DATASET RECORDS:
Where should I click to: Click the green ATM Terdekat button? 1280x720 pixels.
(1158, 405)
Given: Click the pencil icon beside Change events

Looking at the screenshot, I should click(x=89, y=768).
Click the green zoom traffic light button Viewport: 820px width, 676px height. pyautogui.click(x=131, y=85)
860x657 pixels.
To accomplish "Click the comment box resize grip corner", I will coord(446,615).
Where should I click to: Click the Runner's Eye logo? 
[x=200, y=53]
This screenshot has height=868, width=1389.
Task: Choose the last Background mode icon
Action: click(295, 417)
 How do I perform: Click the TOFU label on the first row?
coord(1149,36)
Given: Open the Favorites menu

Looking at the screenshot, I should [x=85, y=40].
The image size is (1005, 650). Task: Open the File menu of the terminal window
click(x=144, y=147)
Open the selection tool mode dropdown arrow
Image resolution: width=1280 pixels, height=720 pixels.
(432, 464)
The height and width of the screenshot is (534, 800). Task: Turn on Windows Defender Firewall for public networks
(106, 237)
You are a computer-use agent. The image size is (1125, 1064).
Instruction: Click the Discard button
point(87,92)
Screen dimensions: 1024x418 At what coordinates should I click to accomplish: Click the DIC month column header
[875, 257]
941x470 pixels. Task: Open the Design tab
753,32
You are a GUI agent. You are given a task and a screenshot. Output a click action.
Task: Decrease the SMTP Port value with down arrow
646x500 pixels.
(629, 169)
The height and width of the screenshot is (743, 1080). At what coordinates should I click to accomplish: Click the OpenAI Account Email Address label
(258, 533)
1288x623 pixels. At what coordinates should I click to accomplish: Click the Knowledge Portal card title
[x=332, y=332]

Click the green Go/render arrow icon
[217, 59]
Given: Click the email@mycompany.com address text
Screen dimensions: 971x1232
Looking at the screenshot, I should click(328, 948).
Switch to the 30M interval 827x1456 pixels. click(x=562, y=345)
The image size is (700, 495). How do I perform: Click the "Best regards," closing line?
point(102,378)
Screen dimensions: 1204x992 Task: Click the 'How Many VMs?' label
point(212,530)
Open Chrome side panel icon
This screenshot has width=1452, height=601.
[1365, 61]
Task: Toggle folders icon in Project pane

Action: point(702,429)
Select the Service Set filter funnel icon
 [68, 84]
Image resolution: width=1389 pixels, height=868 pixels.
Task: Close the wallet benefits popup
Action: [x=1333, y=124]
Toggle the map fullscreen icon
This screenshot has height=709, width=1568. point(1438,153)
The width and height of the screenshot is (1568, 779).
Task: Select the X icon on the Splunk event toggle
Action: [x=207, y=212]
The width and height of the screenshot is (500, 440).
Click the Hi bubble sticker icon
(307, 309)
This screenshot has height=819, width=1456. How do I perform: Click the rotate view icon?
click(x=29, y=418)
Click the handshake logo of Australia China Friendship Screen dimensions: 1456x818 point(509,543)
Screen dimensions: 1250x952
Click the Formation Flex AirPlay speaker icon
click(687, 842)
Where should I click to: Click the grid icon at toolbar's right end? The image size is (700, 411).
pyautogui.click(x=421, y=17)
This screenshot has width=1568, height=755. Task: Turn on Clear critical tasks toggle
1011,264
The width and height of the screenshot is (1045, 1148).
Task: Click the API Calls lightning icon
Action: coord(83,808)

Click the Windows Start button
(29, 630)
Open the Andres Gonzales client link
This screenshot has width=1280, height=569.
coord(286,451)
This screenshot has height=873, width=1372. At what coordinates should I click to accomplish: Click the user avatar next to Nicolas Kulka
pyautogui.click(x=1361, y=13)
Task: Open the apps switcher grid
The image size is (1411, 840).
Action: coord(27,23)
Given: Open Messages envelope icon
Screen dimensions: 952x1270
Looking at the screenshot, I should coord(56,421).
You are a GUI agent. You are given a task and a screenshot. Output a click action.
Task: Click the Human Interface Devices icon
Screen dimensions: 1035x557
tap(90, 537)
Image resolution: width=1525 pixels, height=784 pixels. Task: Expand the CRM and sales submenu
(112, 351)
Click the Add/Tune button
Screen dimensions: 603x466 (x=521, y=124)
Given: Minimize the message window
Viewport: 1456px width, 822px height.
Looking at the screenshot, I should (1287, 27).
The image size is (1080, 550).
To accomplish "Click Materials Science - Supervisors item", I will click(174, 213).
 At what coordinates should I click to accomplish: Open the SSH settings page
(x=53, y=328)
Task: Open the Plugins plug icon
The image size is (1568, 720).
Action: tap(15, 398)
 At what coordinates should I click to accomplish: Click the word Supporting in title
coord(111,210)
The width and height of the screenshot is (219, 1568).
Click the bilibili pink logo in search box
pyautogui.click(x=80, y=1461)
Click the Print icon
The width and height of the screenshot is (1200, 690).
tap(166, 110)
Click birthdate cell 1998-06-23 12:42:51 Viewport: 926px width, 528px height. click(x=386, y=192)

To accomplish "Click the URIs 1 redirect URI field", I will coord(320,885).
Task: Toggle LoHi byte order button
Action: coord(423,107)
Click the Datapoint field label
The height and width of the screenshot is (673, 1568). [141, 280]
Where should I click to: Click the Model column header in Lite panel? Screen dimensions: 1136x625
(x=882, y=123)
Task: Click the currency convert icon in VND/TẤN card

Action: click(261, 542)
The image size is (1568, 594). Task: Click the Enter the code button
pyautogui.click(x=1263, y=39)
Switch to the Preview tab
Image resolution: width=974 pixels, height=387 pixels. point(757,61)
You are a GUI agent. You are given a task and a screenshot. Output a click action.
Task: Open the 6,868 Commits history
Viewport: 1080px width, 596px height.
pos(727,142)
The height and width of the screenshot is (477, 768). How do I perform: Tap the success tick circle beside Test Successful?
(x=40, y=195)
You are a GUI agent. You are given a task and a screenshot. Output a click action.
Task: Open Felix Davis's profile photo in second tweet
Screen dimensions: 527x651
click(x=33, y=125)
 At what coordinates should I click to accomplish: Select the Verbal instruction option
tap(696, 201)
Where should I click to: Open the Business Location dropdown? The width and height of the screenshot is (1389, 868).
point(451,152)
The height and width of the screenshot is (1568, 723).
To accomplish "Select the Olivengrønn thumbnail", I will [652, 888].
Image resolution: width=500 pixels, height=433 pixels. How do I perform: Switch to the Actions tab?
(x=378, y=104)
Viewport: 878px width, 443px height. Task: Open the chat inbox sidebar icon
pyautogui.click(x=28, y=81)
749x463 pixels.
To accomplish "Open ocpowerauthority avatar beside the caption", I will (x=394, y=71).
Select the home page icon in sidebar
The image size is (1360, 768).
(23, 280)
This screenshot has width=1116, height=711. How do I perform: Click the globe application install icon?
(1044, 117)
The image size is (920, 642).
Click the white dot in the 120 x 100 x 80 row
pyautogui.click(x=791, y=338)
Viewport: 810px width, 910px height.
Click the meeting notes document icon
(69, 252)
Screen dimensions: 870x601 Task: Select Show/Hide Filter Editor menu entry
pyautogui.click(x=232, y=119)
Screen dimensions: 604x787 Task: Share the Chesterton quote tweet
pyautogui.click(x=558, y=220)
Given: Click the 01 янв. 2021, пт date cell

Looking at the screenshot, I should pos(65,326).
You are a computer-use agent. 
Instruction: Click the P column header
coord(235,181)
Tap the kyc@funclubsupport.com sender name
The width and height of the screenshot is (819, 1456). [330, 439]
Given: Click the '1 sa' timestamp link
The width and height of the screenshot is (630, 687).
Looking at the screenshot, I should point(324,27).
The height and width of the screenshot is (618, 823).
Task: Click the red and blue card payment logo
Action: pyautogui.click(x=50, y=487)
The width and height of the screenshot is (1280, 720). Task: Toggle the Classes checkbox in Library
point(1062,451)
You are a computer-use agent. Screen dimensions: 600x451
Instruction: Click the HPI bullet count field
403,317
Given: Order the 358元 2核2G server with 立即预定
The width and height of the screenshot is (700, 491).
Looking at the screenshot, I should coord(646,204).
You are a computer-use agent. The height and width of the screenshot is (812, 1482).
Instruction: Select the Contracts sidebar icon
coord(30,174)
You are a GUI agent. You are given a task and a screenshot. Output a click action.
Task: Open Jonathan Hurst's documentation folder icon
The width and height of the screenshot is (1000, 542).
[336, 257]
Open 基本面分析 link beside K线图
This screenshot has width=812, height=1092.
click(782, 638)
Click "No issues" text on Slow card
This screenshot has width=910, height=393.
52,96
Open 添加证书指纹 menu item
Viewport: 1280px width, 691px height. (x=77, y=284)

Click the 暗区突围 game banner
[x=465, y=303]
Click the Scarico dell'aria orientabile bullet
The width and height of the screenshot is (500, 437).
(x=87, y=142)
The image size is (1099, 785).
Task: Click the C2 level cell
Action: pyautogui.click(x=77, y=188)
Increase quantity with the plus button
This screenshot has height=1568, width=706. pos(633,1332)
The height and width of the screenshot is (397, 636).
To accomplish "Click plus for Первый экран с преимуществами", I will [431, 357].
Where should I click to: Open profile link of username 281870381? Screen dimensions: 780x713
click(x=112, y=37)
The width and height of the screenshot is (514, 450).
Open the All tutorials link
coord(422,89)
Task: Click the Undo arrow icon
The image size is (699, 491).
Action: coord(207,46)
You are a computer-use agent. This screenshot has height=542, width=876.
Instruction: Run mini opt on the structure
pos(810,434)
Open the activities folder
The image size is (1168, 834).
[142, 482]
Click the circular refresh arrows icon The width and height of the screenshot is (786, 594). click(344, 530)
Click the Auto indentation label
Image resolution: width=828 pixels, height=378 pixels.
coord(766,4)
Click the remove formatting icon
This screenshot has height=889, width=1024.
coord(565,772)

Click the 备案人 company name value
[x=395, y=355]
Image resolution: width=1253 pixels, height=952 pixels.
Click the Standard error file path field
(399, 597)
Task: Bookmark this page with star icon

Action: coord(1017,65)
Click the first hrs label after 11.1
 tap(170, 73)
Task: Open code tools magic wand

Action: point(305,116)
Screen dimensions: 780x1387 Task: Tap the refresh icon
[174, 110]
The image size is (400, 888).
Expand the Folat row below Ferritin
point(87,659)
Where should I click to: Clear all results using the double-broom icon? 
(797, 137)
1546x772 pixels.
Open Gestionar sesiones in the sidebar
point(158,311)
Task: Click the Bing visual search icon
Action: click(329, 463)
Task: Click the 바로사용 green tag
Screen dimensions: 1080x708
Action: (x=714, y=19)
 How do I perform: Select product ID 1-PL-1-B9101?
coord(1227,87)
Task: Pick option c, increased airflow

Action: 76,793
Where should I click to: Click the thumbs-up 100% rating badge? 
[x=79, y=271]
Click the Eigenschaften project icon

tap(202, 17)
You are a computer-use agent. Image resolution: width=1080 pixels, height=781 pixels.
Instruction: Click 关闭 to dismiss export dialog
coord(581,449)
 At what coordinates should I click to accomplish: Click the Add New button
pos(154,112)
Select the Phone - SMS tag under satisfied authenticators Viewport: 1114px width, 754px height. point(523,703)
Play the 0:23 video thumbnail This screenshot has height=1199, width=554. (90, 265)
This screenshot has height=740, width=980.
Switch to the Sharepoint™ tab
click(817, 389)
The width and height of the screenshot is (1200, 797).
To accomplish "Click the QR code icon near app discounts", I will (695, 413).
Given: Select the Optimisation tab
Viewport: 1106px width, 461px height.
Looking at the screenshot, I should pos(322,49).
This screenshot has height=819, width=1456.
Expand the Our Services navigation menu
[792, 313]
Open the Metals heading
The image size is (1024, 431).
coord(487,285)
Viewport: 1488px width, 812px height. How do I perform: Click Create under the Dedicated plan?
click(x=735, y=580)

TASK TO COMPLETE:
Copy out, from the listing above, every line that contains the string "thumbnail".

THE COMPLETED TASK:
To accomplish "Select the Olivengrønn thumbnail", I will [652, 888].
Play the 0:23 video thumbnail This screenshot has height=1199, width=554. (90, 265)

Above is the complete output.